Вадим стоял на кухне, ссутулившись, как будто его пригласили на собственное увольнение. Он ковырял вилкой остатки макарон, которые, конечно же, «суховаты, Ир, ты раньше вкуснее готовила».

— Она просто зашла на чай, — пробормотал он. — Ну что такого?

Ирина молчала. Не потому, что не знала, что сказать. А потому, что знала слишком много. Вот прямо сейчас, если открыть шкаф над мойкой, на тебя с верхней полки уставится армия банок с аджикой от Светланы Петровны — «чтоб вы, детки, не травились этой магазинной химией». А если открыть холодильник — там будет фаршированный перец. Да-да, именно тот, который Ирина не ест с института, после отравления в студенческой столовке. Но кого это волнует?

— Ты хоть заметил, что она выбросила мои баночки для специй? — голос у неё стал тише, в нём появился опасный оттенок ледяного спокойствия. — Те, стеклянные, с пробковыми крышками. Ты же сам говорил, что они красивые…

— Ну, может, треснули. Она же старенькая, могла и не понять…

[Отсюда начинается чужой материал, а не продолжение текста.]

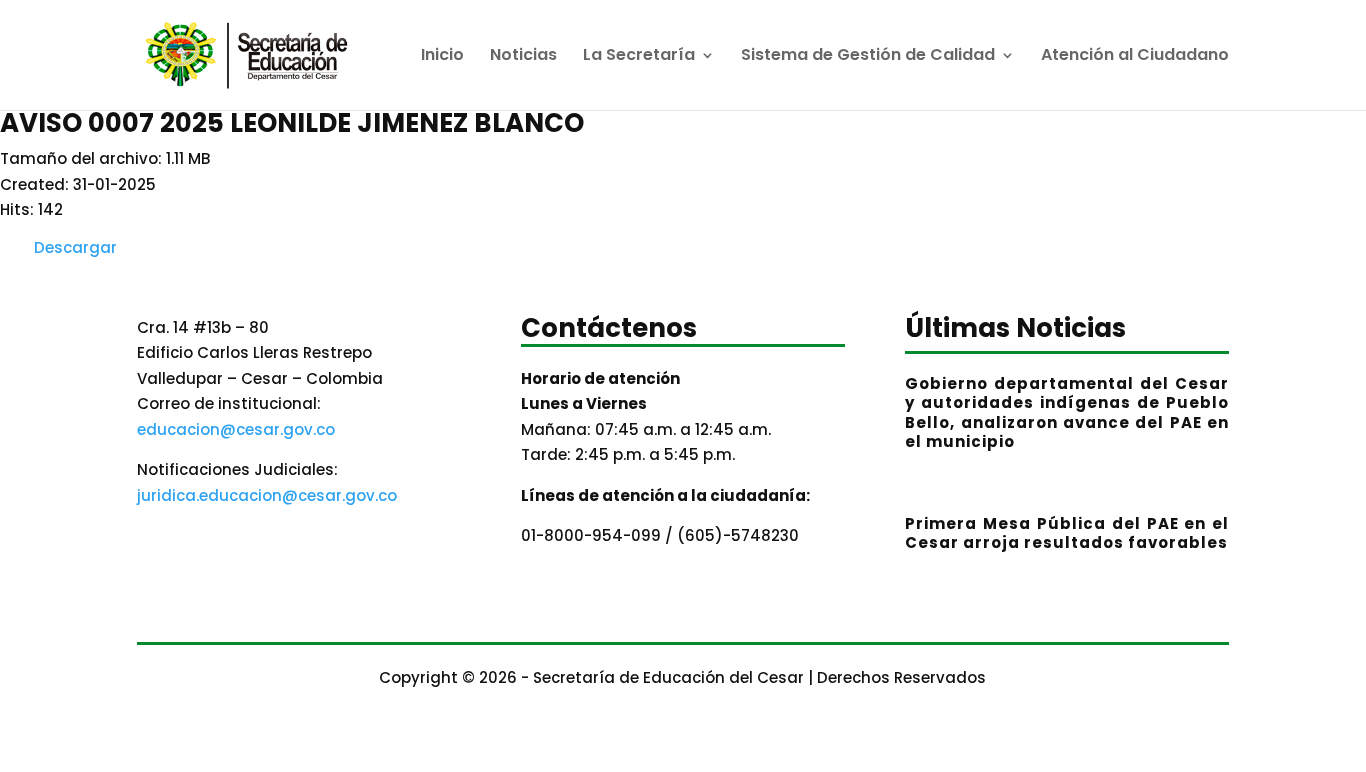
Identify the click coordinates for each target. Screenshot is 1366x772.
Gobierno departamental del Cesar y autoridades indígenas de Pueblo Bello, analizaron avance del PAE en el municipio (1067, 413)
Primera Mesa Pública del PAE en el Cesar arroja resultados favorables (1067, 533)
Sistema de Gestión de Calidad (868, 57)
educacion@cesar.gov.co (236, 429)
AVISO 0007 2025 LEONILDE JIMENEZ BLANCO (292, 123)
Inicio (442, 57)
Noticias (523, 57)
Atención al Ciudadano (1135, 57)
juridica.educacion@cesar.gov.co (267, 495)
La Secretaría (639, 57)
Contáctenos (609, 330)
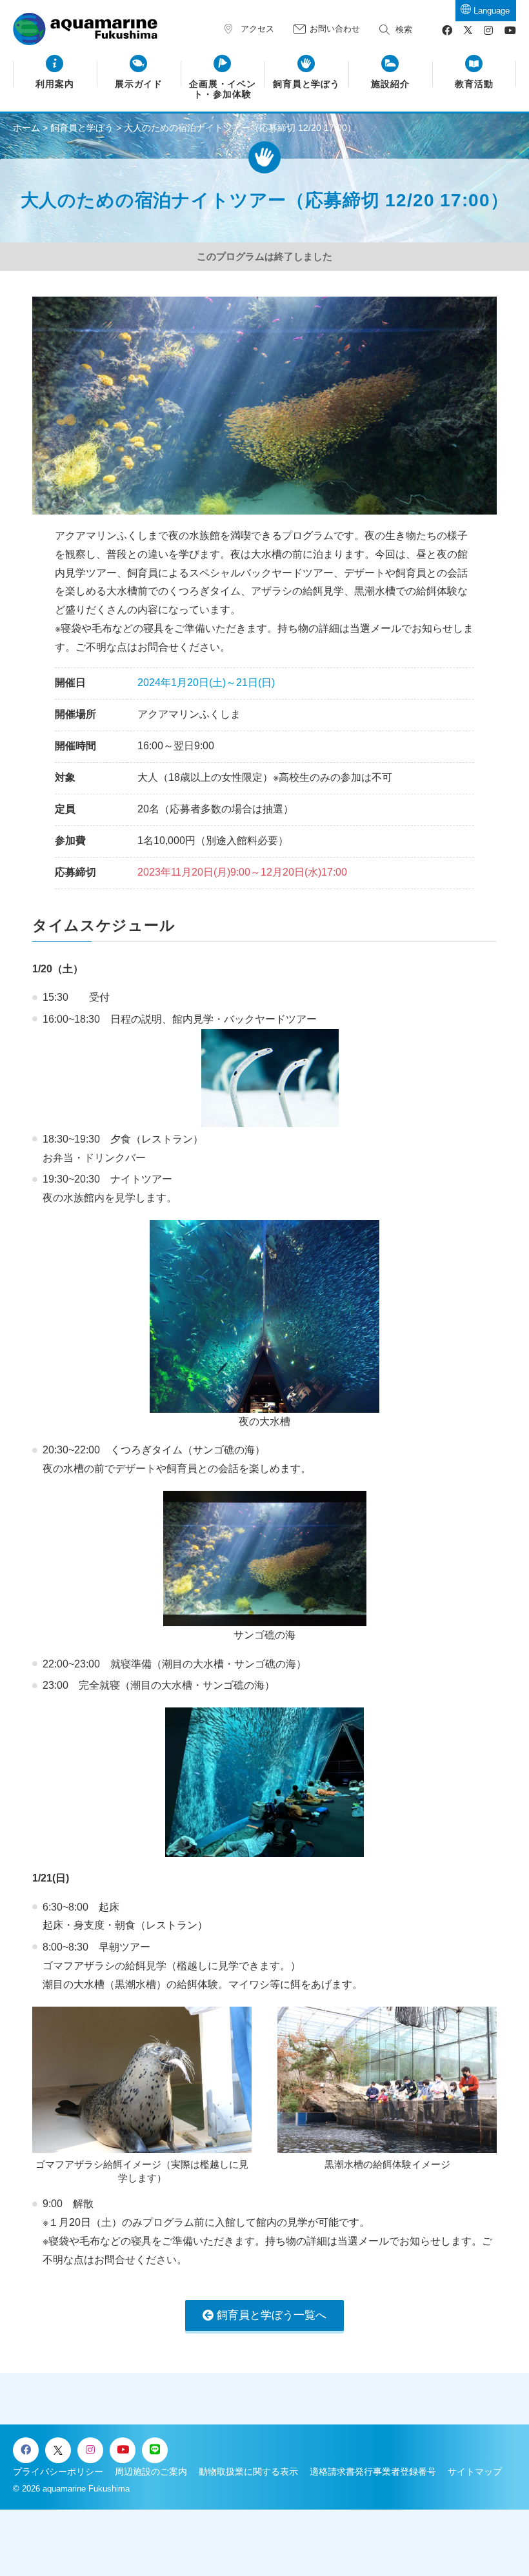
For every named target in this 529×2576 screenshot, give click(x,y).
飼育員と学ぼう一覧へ (271, 2315)
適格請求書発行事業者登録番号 (373, 2471)
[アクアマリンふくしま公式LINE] (155, 2450)
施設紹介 (390, 84)
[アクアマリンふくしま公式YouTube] (510, 30)
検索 (403, 29)
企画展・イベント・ (223, 89)
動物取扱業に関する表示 (248, 2471)
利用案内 (54, 84)
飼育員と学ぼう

— Старенькая? — Ирина рассмеялась коротко, почти весело. — Она на этих выходных обошла три строительных рынка в поисках гвоздей, «как при Брежневе». У неё энергии больше, чем у электростанции. Не притворяйся, Вадим, ты же знаешь: она всё понимает. И делает это специально.

Он замолчал. Но взгляд у него был тот самый — щенячий, растерянный, с надеждой, что буря пройдёт мимо.

— Она переставила мои бельевые ящики. Просто открыла шкаф, и… переставила! «Поудобнее, Ирочка, ты не обижайся, но у тебя там бардак, я аж устала смотреть». А ты? Ты хоть слово ей сказал?

— Зачем ссориться, Ир? Ну подумаешь, бельё… — он говорил с таким видом, будто в мире сейчас разворачивается шахматный турнир, и его цель — не мешать гроссмейстерам. Только это была их жизнь, не шахматная доска.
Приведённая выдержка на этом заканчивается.